▶ _作業指示_:
1. 本文の内容を二文で要約しなさい。
2. コンバージョン集計を扱う本文の続きを、最後に示された行の次から書きなさい。

▶ _本文_:
•••

Google 広告アカウントのコンバージョンの合計を取得するには、OPTIONS(privacy_checked_export=TRUE)
句を使用してクエリを書き換え、各 Google サービスに個別にプライバシー チェックを適用します。
このセクションの例では、次のことを行います。
- 各 Google サービスに個別にクエリを実行し、各中間結果セットにプライバシー チェックを明示的に適用します。
- YouTube、Gmail、ネットワークの各 Google サービスのプライバシー チェック結果用に、個別の一時テーブルが作成されます。
- 一時テーブルからプライバシー チェック済みのコンバージョン数を集計して合計します。
CREATE TEMP TABLE youtube_agg OPTIONS(privacy_checked_export=TRUE) AS
SELECT
impression_data.campaign_id,
attribution_event_type,
COUNT(1) AS num_convs
FROM adh.google_ads_conversions_policy_isolated_youtube
WHERE impression_data.campaign_id IN UNNEST(@campaign_ids)
AND conversion_type IN UNNEST(@conversion_type_list)

•••

▶ _参考データ_:
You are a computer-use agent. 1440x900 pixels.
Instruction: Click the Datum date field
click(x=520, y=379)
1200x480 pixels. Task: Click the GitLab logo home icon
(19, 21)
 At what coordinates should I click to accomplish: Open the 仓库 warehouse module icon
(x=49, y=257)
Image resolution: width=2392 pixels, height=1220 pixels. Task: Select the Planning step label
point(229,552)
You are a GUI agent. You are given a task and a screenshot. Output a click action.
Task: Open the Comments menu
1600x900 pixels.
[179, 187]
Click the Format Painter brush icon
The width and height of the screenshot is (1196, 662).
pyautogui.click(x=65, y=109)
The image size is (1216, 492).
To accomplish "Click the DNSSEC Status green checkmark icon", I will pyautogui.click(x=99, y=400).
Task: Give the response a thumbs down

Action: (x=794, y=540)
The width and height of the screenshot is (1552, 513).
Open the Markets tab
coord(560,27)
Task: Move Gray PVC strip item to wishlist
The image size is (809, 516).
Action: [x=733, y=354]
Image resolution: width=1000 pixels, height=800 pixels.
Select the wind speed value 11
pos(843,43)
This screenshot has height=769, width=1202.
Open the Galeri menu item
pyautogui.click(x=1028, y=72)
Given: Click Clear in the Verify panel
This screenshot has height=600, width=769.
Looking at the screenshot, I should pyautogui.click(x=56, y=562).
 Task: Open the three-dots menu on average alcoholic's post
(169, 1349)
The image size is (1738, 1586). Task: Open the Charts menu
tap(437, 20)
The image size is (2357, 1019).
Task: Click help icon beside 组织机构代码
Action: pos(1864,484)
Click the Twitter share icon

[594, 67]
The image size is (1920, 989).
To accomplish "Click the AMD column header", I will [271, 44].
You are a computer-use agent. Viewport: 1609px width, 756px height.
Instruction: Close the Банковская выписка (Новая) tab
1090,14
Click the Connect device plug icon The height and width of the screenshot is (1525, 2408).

•••

▶ _解答_:
1. Google 広告アカウントのコンバージョンの合計を取得するには、OPTIONS(privacy_checked_export=TRUE) 句を使ってクエリを書き換え、各 Google サービスに個別にプライバシー チェックを適用する。例では、YouTube、Gmail、ネットワークの各サービスに個別にクエリを実行して結果をそれぞれの一時テーブルに入れ、それらからプライバシー チェック済みのコンバージョン数を集計して合計する。

2.
GROUP BY campaign_id, attribution_event_type;
CREATE TEMP TABLE network_agg OPTIONS(privacy_checked_export=TRUE) AS
SELECT
impression_data.campaign_id,
attribution_event_type,
COUNT(1) AS num_convs
FROM adh.google_ads_conversions_policy_isolated_network
WHERE impression_data.campaign_id IN UNNEST(@campaign_ids)
AND conversion_type IN UNNEST(@conversion_type_list)
GROUP BY campaign_id, attribution_event_type;
CREATE TEMP TABLE gmail_agg OPTIONS(privacy_checked_export=TRUE) AS
SELECT
impression_data.campaign_id,
attribution_event_type,
COUNT(1) AS num_convs
FROM adh.google_ads_conversions_policy_isolated_gmail
WHERE impression_data.campaign_id IN UNNEST(@campaign_ids)
AND conversion_type IN UNNEST(@conversion_type_list)
GROUP BY campaign_id, attribution_event_type;
SELECT
campaign_id,
attribution_event_type,
SUM(num_convs) AS num_convs
FROM (
SELECT * FROM youtube_agg
UNION ALL
SELECT * FROM network_agg
UNION ALL
SELECT * FROM gmail_agg
)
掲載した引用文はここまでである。